Dans la ligne de tir

Bibi Aisha, 18 ans, blessée par balle dans le nord de l'Afghanistan. © Mathilde Vu/MSF

Bibi Aisha, 18 ans, blessée par balle dans le nord de l’Afghanistan. © Mathilde Vu/MSF

Mathilde Vu est chargée de communication pour MSF en Afghanistan, où elle témoigne de la situation et partage les histoires de notre personnel de santé et nos patients. Elle nous raconte l’histoire de Bibi, 18 ans, à Kunduz où MSF dirige un centre de traumatologie.

Debout dans la salle de l’hôpital dédiée aux femmes, appuyée contre un déambulateur, Bibi Aisha, 18 ans, réapprend  doucement à marcher. Sa belle-sœur Oura lui soutient le coude, sous les yeux attentifs de Javed, l’orthopédiste MSF. Après quelques pas fébriles, Bibi est extenuée et Javed s’avance pour l’aider à regagner son lit.

Bibi est arrivée dans le centre MSF de traumatologie de Kunduz, au nord de l’Afghanistan, il y a dix jours avec deux blessures par balles au niveau de l’abdomen. Depuis plus de trois semaines, des combats intenses secouent la province de Kunduz. « Nous ne pouvions pas dormir la nuit et on nous a dit que des avions avaient frappé le village voisin » raconte Oura. Comme des milliers d’autres familles, Bibi et neuf parents proches ont alors fui leur maison pour trouver refuge à Kunduz City. Ils ont voyagé dans une remorque, tirée par un camion. Assis parmi les sacs de farine, de riz et d’habits, ils ne savaient pas quand ils reverraient leur maison.

Sur la route en sortant de leur village, ils ont été pris dans des tirs croisés. Alors qu’ils plongeaient tous au sol en panique, une balle a traversé Bibi, la frappant au-dessus des hanches et touchant son abdomen. Au lieu de conduire directement vers Kunduz City pour chercher une aide médicale, le conducteur du camion n’a pas eu d’autres choix que de faire un détour vers le district voisin de Chardara, la route principale étant beaucoup trop dangereuse. « Nous savions que la route de Kunduz City était minée, raconte Oura, alors nous sommes allés à Chardara aussi vite que nous pouvions ». A Chardara, Bibi a été portée sur un bateau, et ils ont descendu la rivière pour atteindre Kunduz City. « Bibi pleurait, mais elle ne saignait pas. Nous pensions que ça allait » souffle Oura.

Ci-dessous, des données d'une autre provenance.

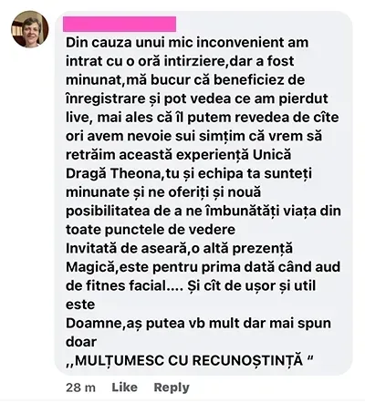Click the single word 'este' on its own line

(80, 305)
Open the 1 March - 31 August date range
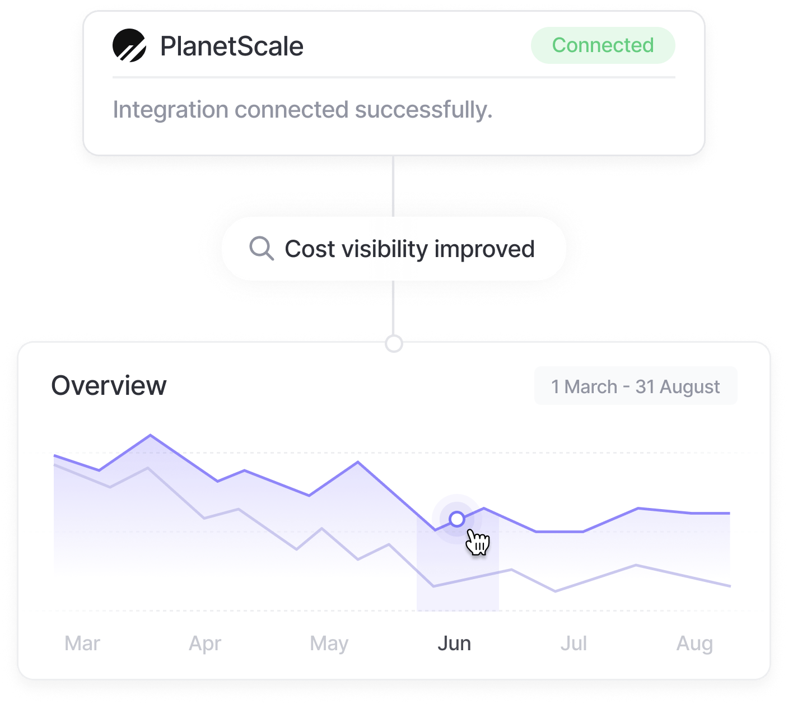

A cet instant, Bibi lève les yeux et parle pour la première fois et murmure « J’avais tellement mal que je ne pouvais pas crier ».

Deux heures après les tirs, ils sont finalement arrivés au centre de Traumatologie de MSF. L’abdomen de Bibi était perforé et elle saignait de l’intérieur. « Nous l’avons stabilisée tout de suite et amenée en salle d’opération une minute après, décrit Troels, chirurgien MSF. Il y avait un grand trou dans son estomac qu’il fallait recoudre. Nous avons aussi nettoyé les deux blessures de balles et les avons refermées ».

Quand elle s’est réveillée après l’anesthésie, Bibi était dans  l’unité de soins intensifs. Elle y est restée six jours avant d’être transférée dans la salle d’hospitalisation pour femmes.

Bibi progresse. “Elle veut essayer de marcher, c’est encourageant, explique Troels. Elle peut même manger. Je pense qu’elle va s’en remettre”. Oura aussi est rassurée. Elles vont bientôt rentrer chez elles, même si les combats n’ont pas cessé là où elles vivent. Apres dix jours restés auprès de la famille éloignée à Kunduz City, elles ont déjà fait leurs bagages pour rentrer dans leur village. « Nous n’avons rien ici. Nous ferions mieux de retrouver notre maison et nos poules ».